Editor's note: Brian Forde is a college grad who started his first company when he was 17 and his second, a phone company in Nicaragua, at 25. He is now pursuing an MBA at London Business School while starting a venture to lower recidivism by providing small business loans to people who were formerly incarcerated.
London, England (CNN) -- In the tech industry, college dropouts are legendary for eschewing education and founding billion-dollar companies. Not-as-famous but just-as-important are the college graduates that critically support these visionary founders.
Outside of the tech industry, names like Sheryl Sandberg, Tim Cook, Eric Schmidt and Steve Ballmer may be much less known, but all are college graduates who arguably built Facebook, Apple, Google and Microsoft, respectively, into the companies they are today.
A new fellowship started by Peter Thiel rewards an elite group of young people for dropping out of college with a $100,000 fellowship each. One of them, Dale Stephens, wrote a CNN.com column calling college a waste of time for a young entrepreneur.
Reviewing the list of fellows, you quickly realize these are some of the smartest and most accomplished young people in the world; however, their ability to create companies that become world-changing corporations without the help of a college graduate remains to be seen. While starting a company is exciting, the endless challenges of day-to-day operations are not as glamorous.
I became intimately familiar with this while starting Llamadas, S.A., a company I co-founded in Nicaragua after finishing the Peace Corps. Starting a phone company at the age of 25 was a difficult challenge, but today we provide phone service to more than 100,000 Nicaraguans and employ more than 75 people. In order to grow our company, my business partner and I frequently consulted with venture capitalists, lawyers and investment bankers, and hired experienced employees including accountants and human resources managers. This is the unsexy but critical backstory to being an entrepreneur, and the reason why I'm pursuing an MBA at London Business School.
Having built a multimillion-dollar company, I'm constantly asked why I left to go to business school. My answer is quite simple -- I was good at innovation but didn't have the business skills to build Llamadas into a significantly larger company. As an entrepreneur you learn through experience; what you don't know you research online or consult friends and advisers -- and this can be risky.

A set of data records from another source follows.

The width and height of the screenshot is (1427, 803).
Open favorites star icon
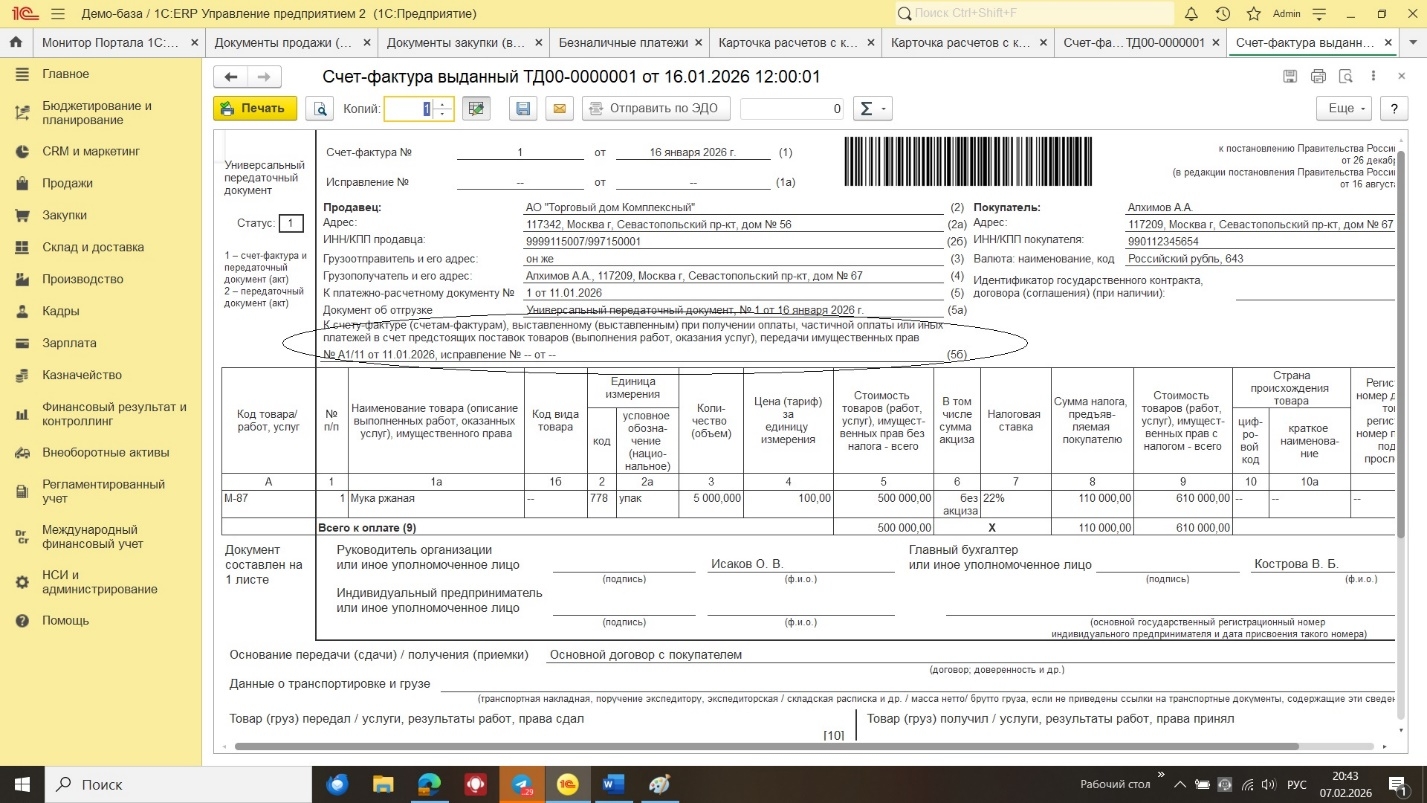tap(1253, 14)
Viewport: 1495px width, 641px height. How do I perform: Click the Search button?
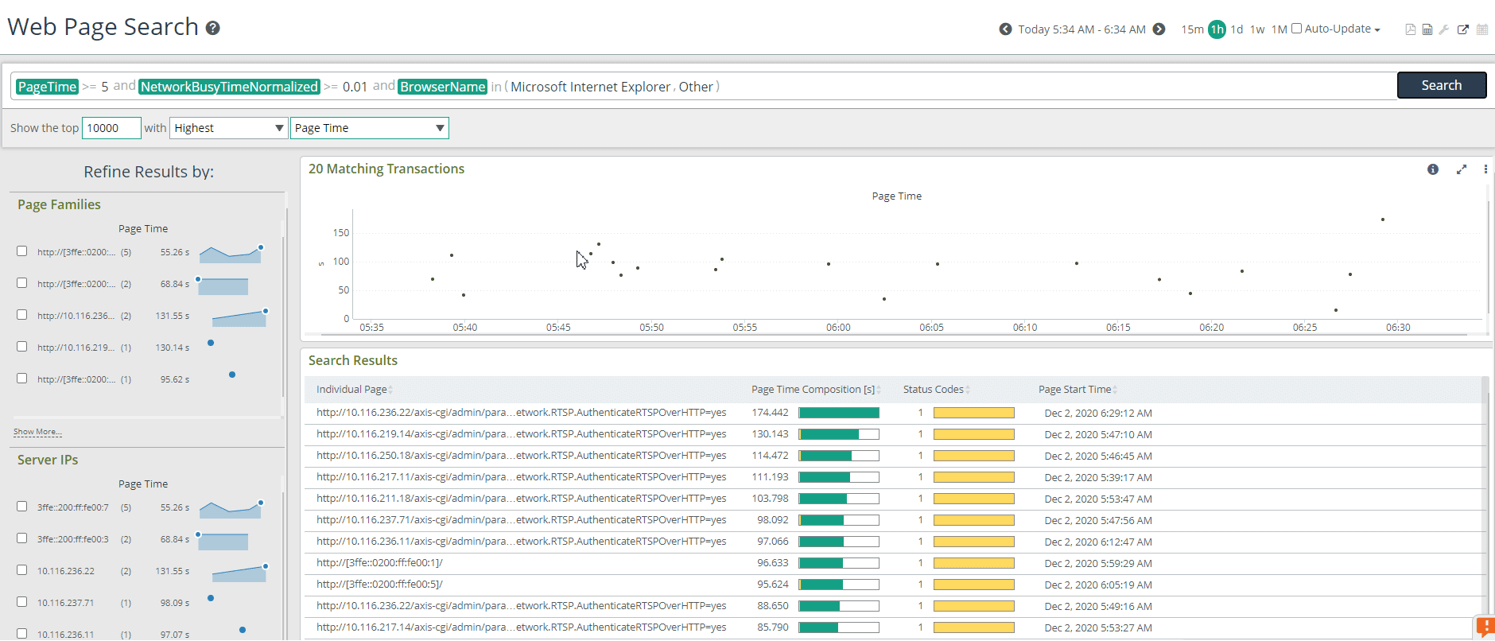point(1441,85)
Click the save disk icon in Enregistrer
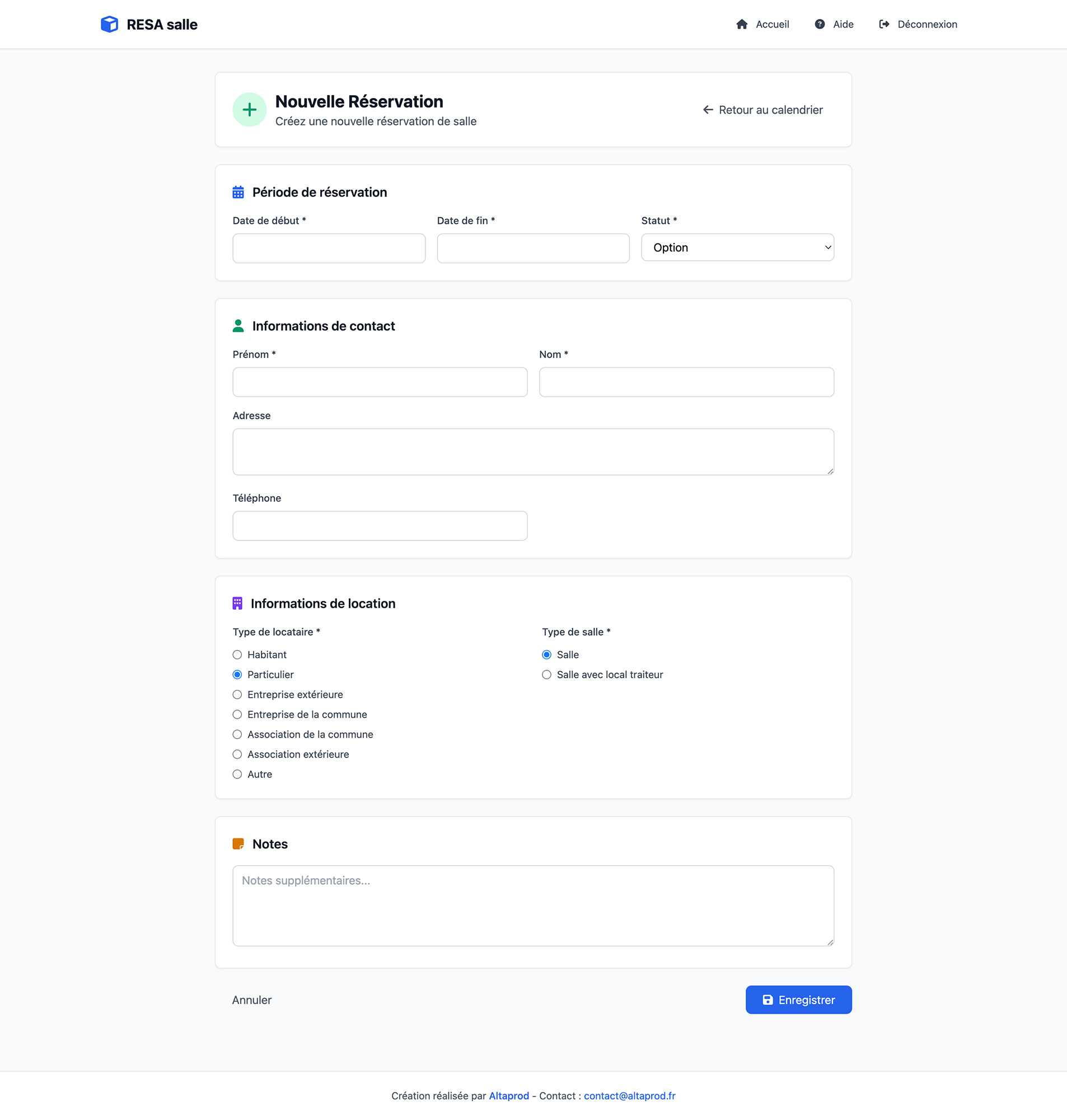 [x=768, y=1000]
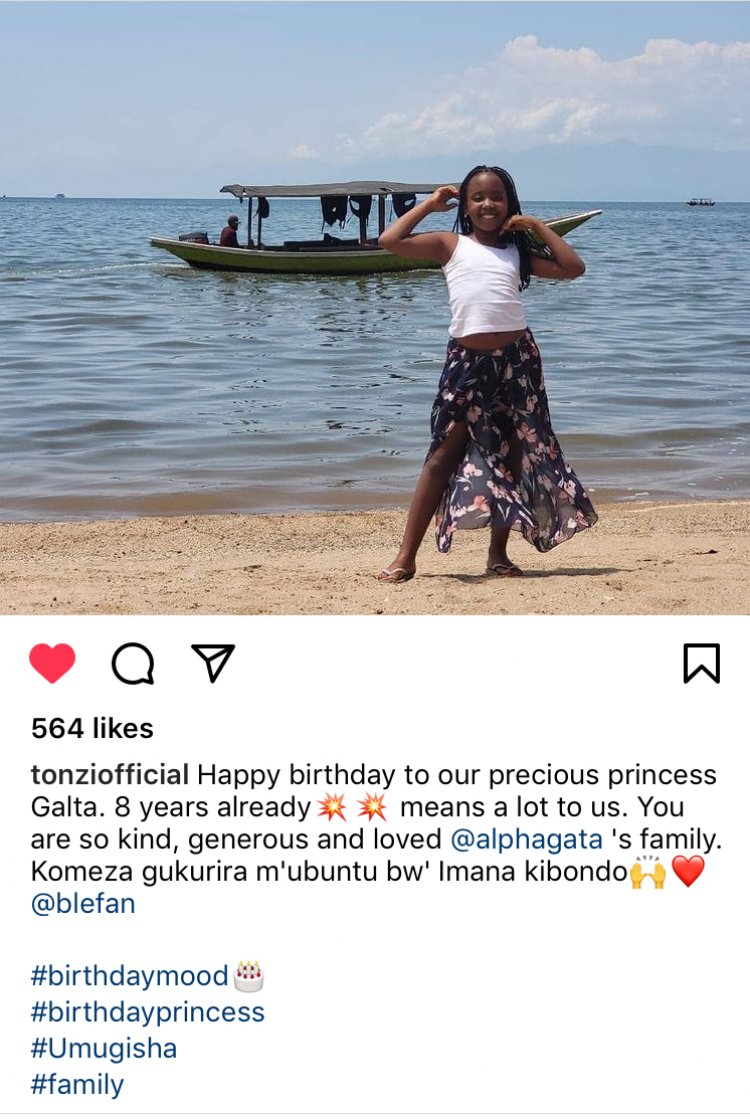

Ultimately, when you run a company you have to make big decisions. Make the wrong decision in school and you fail a class; make the wrong decision for your business and you put your employees' jobs and investors' money at risk.
Classes can be frustrating for an eager entrepreneur calculating the opportunity cost of sitting through lectures. As an undergraduate at UCLA, I majored in sociology, a subject I was completely unaware of before college. I also took the time to study abroad in Spain, inspiring me to join the Peace Corps in Nicaragua. While these two experiences put my entrepreneurial ambitions on hold, it enabled me to discover a passion for building companies that address the needs of disenfranchised populations. I can't calculate the opportunity cost of discovering my passion; to me it's invaluable.
Serendipitous moments happen frequently while in college. These moments have been a catalyst for the next company I'm working on. My next company will provide start-up capital to individuals who were formerly incarcerated with the goal of helping to reduce the amount of people who return to jail in the U.S.
Discussing this idea with classmates from around the world while waiting for a coffee, I have been able to tap into their diverse experience and networks. The group of classmates I'm working with includes a Canadian investment banker and two finance lawyers, one Dutch and the other a former Olympian from New Zealand. Together we have collaborated on the complex financial structure of the company. The ability to consult with their networks and speak in a business language I previously wasn't fluent in before pursuing my MBA allows me to build an even larger company this time around.
Entrepreneurship carries a significant amount of risk as a career choice. Being selected as a Thiel Fellow, and "awarded a golden ticket to the heart of Silicon Valley" as Dale Stephens called it in his column, significantly lowers that risk. Receiving $100,000 and the explicit approval of one of the most successful entrepreneurs in Silicon Valley is an incredible safety net for starting your new venture. Stephens hopes to encourage millions of others to drop out of school and become entrepreneurs through his program UnCollege. Unfortunately, they will face a very different reality without the comfortable safety net he has been given. To them I would suggest a more attainable and longer-lasting insurance plan, a college degree or quite possibly an MBA.
Many roles and skill sets are needed for the success of an entrepreneurial venture. To become as successful as Facebook, Google, Microsoft or Apple, college graduates will likely fill the knowledge gaps that a young entrepreneur cannot.
I applaud Thiel's efforts to encourage entrepreneurship, although if it is under the claim that education is better served through experience than the classroom I would disagree. If everyone took this route, the future of business would be all innovation and no operation.
The opinions expressed in this commentary are solely those of Brian Forde.